Mal ganz abgesehen davon, dass die Automobil-Industrie mit hohen stückfixen Material- und Lohnkosten ganz sicher nicht wie die Software-Industrie mit z.B. Microsoft funktioniert, wo man ein Windows, Word oder Excel einmal mit hohen Kosten entwickelt und dann für die 5 und 10-millionste Lizenz fast nur noch additive Vertriebskosten hat und damit rapide sinkende Stückkosten und rapide steigende Profitmargen. Und auch abgesehen davon, dass sich in der Automobilindustrie aktuell nicht nur die Lohnkosten, sondern auch die Rohstoffpreise steigen, und am stärksten die für E-Auto-Batterien (Lithium, Kobalt) steigen.
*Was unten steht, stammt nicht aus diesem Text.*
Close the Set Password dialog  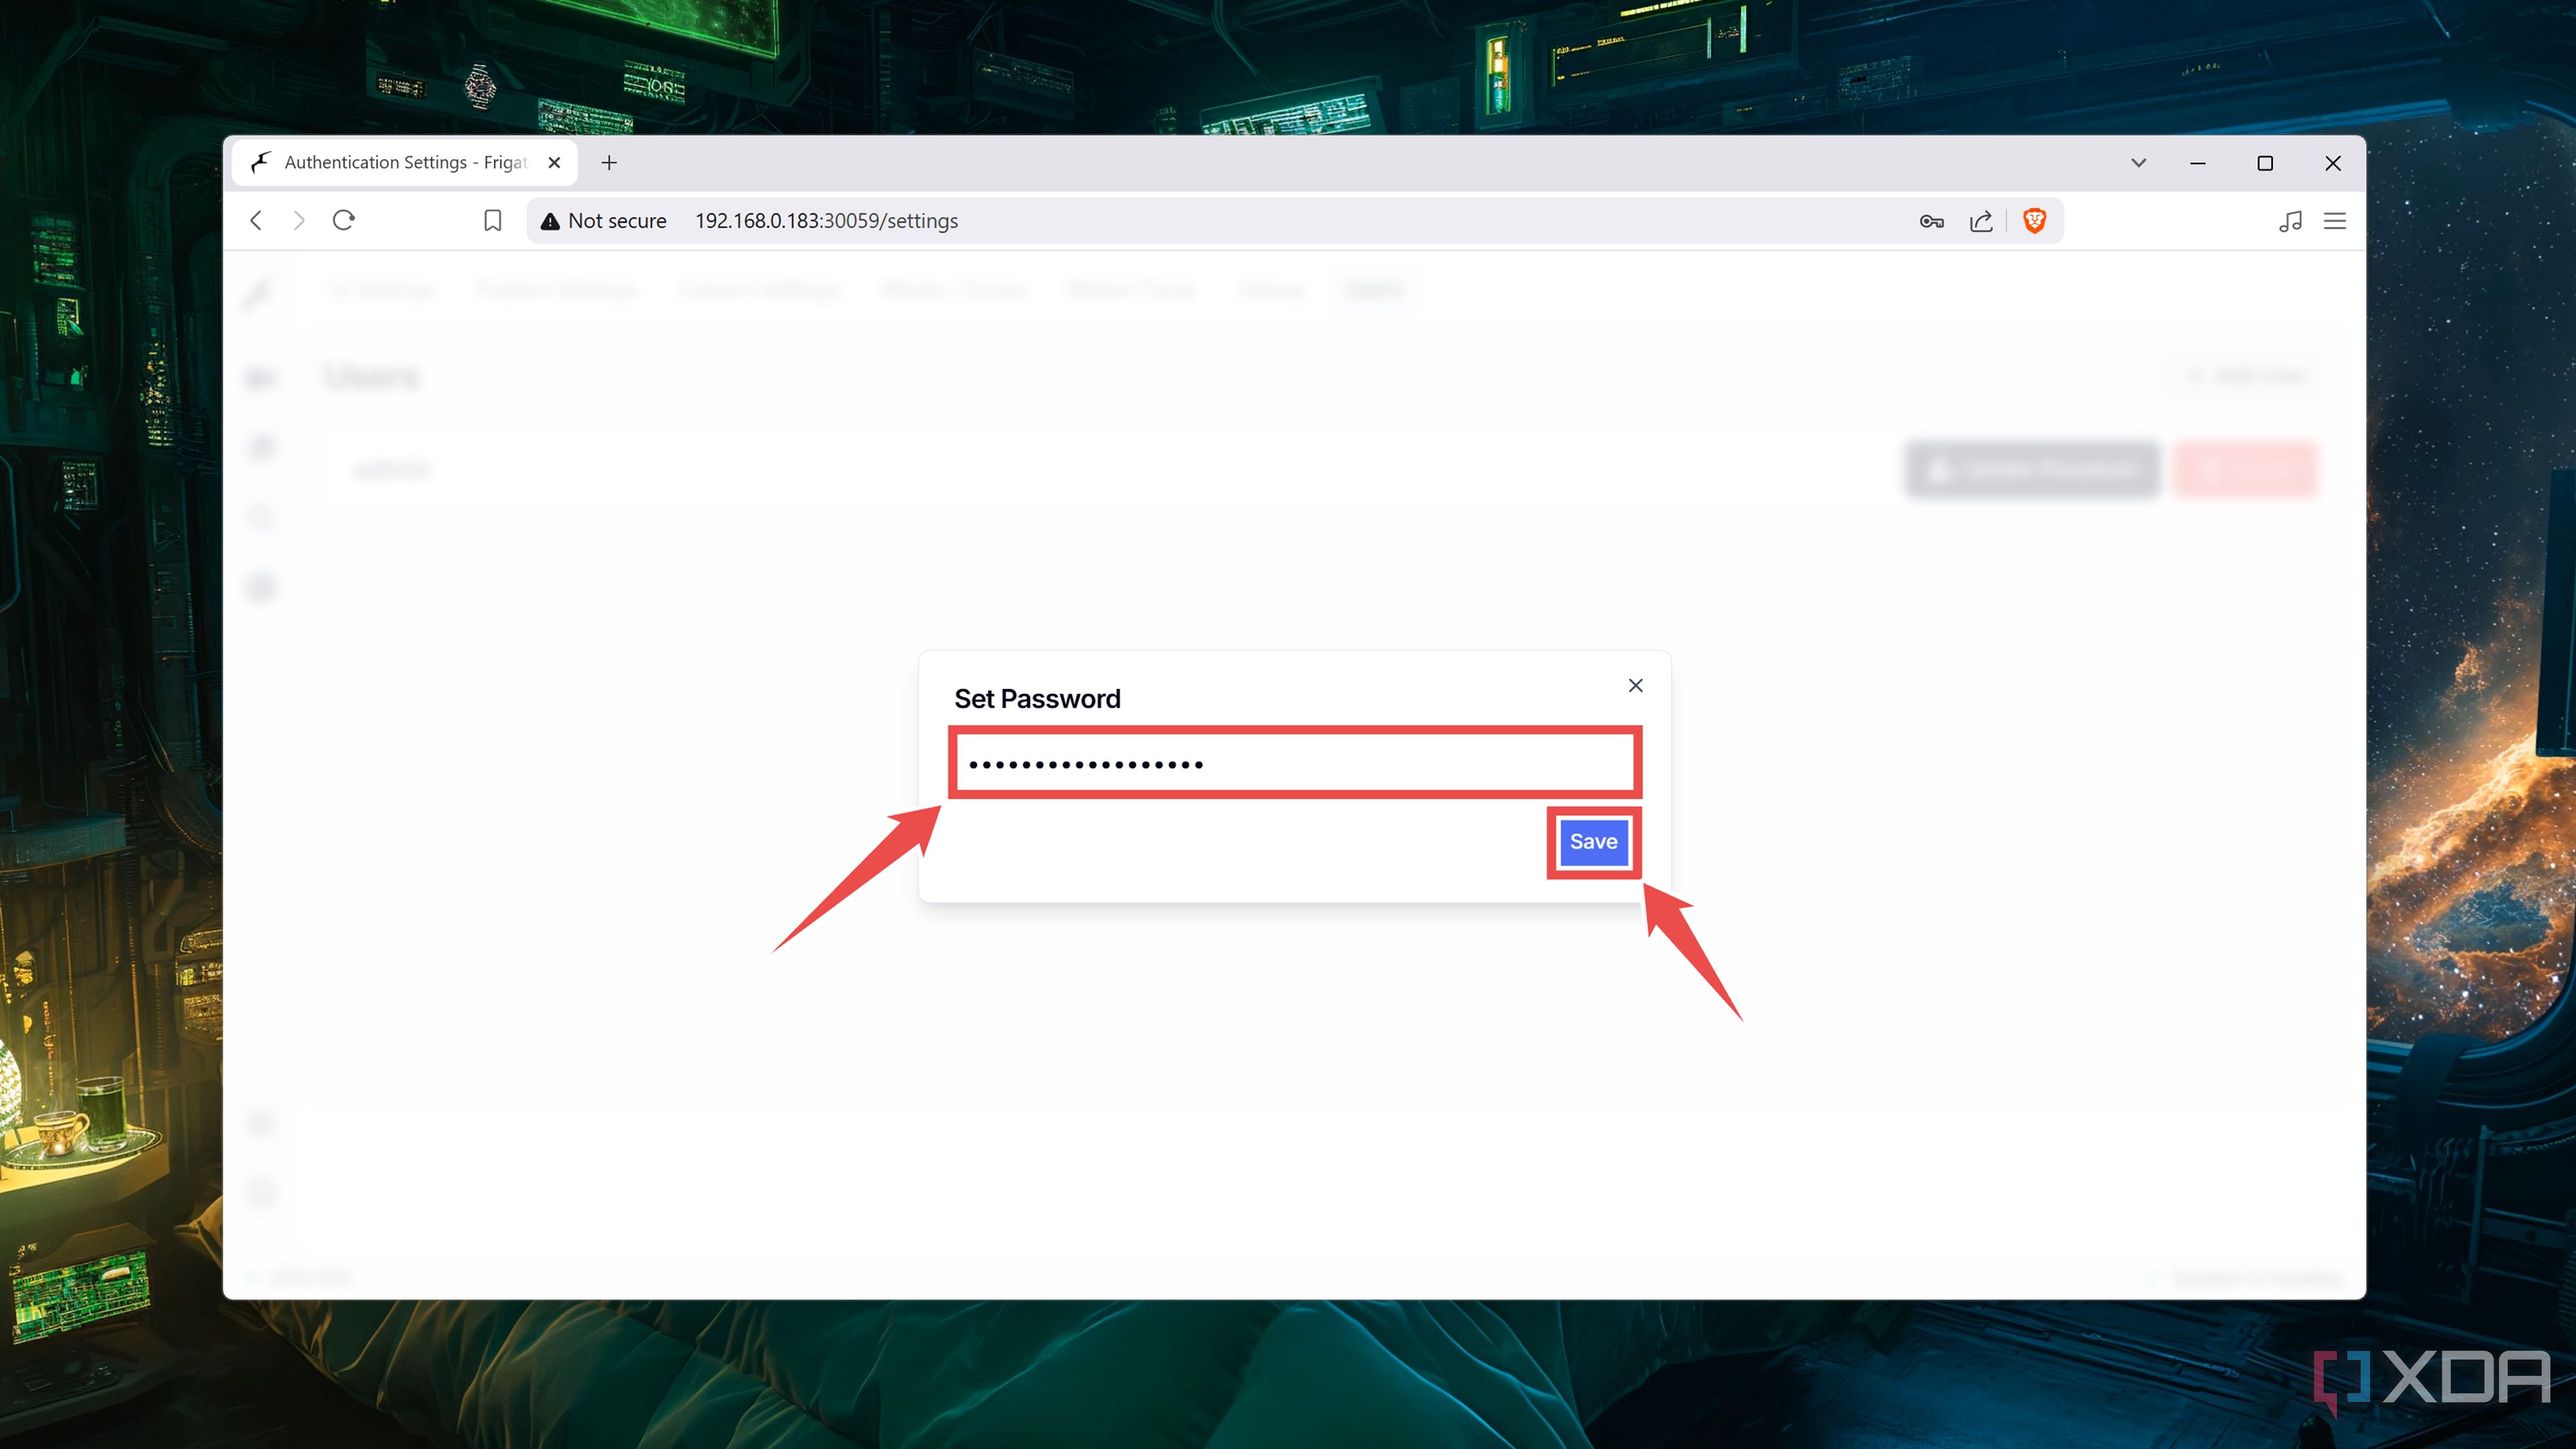click(1635, 685)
Hersteller wie Toyota , Daimler, VW, BMW oder GM können schon deshalb mit ihren E-Autos Tesla beliebig für viele Jahre preislich unterbieten, weil sie mit ihrer restlichen (Verbrenner-)Modellpalette gigantische Milliarden-Gewinne einfahren, mit denen sie ihre E-Autos beliebig quer-subventionieren können, um Marktanteile zu gewinnen. Tesla hat kein einziges Produkt, das nachhaltig einen Gewinn abwirft, sondern Milliarden Schulden. Als Beleg dafür empfehle ich , sich einfach mal die Preise und Specs der jetzt auf den Markt gekommenen (und in den nächsten Monaten kommenden) E-Autos von Jaguar (iPace), Audi (etron), Hyundai (Kona) Nissan (neuer Leaf) und besonders dem Porsche Taycan anzuschauen: Vergleichbare Batteriegröße/Reichweite, viel schnellere Ladezeiten und dazu eine um Welten bessere Verarbeitungsqualität als bei Tesla. P.S.: Wenn das mit den von Ihnen beschriebenen Economies of Scale bei Tesla funktionieren würde, dann müssten sie ihr als Lockmittel versprochenes 35.000 Dollar "afffordable" Model nicht seit 3 Jahren immer weiter nach hinten verschieben. Noch vor wenigen Wochen hat Musk erneut zugegeben, dass man damit nur horrende Verluste pro verkauftem Auto produzieren würde. Die aktuellen Preisssenkungen werden nur dazu führen, dass es im nächsten Quartal wieder einen Milliarden-Verlust geben wird. Und die im Januar angekündigten neuen Massen-Entlassungen (7% der Belegschaft), die bereits die 2. Entlassungswelle innerhalb von 7 Monaten ist, ist ganz sicher kein Zeichen von gigantischer Nachfrage und rosigen Zukunftsaussichten.